“Aduuuh mana jatah uang bensin sudah menipis….. Nasib!” keluh Salim sambil mengemasi barang-barnagnya lagi.
Kali ini masalah dokumen terbawa dilupakan sebentar oleh Salim, ia memprioritaskan untuk mencari kebenaran akan masalah yang ia hadapi. Bagaimana bisa KPM-nya kena sanksi padahal proses pemutakhiran kemarin ia cek dan ricek berkali-kali, tapi masih ada saja yang salah.
Pihak sekolah tadi menjelaskan bahwa komponen anak sekolah dari KPM-nya yang kena sanksi itu tidak ada lagi di sekolah, bisa dibilang nama anak tersebut dicoret dengan tinta merah oleh pihak sekolah. Padahal baru closing tahap kemarin nama anak itu masih diakui dan diverifikasi oleh pihak sekolah,
Bagaimana bisa bagaimana bisa…
Salim melanjutkan perjalanan ke desa dampingannya yaitu Desa Ambigu, ia pun segera mengikuti peta wilayah yang ia buat sendiri untuk menemukan KPM yang dimaksud. Sesampainya di alamat yang dituju, ia hanya menemukan rumah kosong seperti lama tak berpenghuni.
“Assalamualaikum….” suara Salim memecah keheningan suasana disitu, tetapi tidak ada satu pun suara yang membalas salamnya.
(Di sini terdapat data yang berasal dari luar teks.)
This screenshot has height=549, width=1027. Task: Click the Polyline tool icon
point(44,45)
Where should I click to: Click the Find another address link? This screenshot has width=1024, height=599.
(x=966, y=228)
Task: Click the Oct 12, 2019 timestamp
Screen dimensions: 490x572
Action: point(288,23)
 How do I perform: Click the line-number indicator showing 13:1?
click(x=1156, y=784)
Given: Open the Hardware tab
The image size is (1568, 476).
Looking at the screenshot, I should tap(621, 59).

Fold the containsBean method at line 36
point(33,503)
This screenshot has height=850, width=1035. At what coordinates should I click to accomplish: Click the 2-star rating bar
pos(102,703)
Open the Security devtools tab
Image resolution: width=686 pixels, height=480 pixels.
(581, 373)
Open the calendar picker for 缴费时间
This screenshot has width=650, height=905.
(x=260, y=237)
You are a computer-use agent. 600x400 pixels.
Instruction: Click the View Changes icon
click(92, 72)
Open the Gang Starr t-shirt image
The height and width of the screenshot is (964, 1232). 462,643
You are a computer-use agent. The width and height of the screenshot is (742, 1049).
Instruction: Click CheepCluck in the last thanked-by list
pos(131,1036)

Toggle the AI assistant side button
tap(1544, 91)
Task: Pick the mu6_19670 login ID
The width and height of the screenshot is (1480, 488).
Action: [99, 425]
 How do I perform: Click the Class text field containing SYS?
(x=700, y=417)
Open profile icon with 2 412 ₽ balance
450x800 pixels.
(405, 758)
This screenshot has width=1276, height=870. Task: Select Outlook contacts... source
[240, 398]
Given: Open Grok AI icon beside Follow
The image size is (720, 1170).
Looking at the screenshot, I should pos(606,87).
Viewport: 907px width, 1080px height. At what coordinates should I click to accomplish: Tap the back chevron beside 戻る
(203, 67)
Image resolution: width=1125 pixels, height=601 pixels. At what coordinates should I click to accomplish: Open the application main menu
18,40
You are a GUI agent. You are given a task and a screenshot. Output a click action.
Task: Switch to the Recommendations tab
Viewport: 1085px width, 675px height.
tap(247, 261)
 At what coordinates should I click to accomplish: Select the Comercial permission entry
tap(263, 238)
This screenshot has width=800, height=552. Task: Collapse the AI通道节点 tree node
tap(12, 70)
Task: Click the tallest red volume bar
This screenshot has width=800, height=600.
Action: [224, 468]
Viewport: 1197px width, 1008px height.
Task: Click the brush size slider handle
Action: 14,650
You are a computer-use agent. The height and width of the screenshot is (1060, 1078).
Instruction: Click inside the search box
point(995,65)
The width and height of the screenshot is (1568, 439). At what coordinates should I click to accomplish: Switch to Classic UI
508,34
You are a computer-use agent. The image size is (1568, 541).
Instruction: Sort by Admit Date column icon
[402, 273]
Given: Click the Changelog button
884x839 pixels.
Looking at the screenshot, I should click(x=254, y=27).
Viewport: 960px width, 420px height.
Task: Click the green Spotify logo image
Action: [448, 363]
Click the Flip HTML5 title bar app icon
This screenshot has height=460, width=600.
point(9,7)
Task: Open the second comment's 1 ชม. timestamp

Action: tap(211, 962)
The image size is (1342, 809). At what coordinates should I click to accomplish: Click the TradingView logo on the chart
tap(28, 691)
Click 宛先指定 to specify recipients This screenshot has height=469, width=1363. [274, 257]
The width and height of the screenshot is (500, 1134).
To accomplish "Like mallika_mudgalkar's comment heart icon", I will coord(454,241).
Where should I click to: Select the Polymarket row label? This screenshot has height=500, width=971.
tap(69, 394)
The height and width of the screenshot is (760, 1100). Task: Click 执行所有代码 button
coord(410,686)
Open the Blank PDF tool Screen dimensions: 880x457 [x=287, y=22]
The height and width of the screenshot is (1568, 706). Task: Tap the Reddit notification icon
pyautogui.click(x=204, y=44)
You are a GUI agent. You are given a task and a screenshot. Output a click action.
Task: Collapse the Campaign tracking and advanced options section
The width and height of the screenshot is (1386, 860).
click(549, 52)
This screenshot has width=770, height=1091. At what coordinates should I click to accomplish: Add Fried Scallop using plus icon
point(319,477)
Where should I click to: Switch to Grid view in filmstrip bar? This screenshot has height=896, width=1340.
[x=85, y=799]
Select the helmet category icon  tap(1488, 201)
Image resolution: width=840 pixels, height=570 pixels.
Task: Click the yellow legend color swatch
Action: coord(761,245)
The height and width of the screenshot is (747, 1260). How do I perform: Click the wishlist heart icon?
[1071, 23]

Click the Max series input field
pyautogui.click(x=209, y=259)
Mondar-mandir ia mengelilingi rumah tapi tak ada satu pun batang hidung manusia.
Sampai akhirnya, “Pak Salim….” Sebuah suara keluar dari semak-semak dekat rumah itu.
Salim kebingungan mendengar suara itu, memang dia tipe penakut dan wajar kalau dia agak ketakutan disitu. “Pak Salim, Ibu Mesnami sudah pindah pak di seberang sungai sana…” ternyata suara itu keluar dari mulut seorang wanita tua yang keluar dari semak-semak dengan kayu bakar di punggungnya.
“Oh begitu ya bu, waduh saya salah alamat dong…” jawab Salim sambil ia mengingat harus segera mengganti petanya yang sudah kusut mirip peta harta karun. Salim sadar terakhir ia kesini adalah setahun kemarin jadi wajar kalau ada perubahan ia kurang tahu.
“Iya pak, sudah lama Ibu Mesnami pindah kesana….” Wanita tua itu meneruskan ucapannya.
Salim pun segera berpamitan kepada wanita tua itu dan melanjutkan perjalanan ke seberang sungai, padahal untuk mencapai daerah seberang sungai itu harus berjalan memutar dengan rute semula. Dengan nafas mulai terengah-engah Salim pun berjalan memutari sungai melewati jembatan dari kayu bambu yang apabila diinjak suaranya agak seram. Tapi karena sebagai Pendamping PKH harus siap dan membiasakan diri dengan keadaan yang sangat ekstrim seperti ini.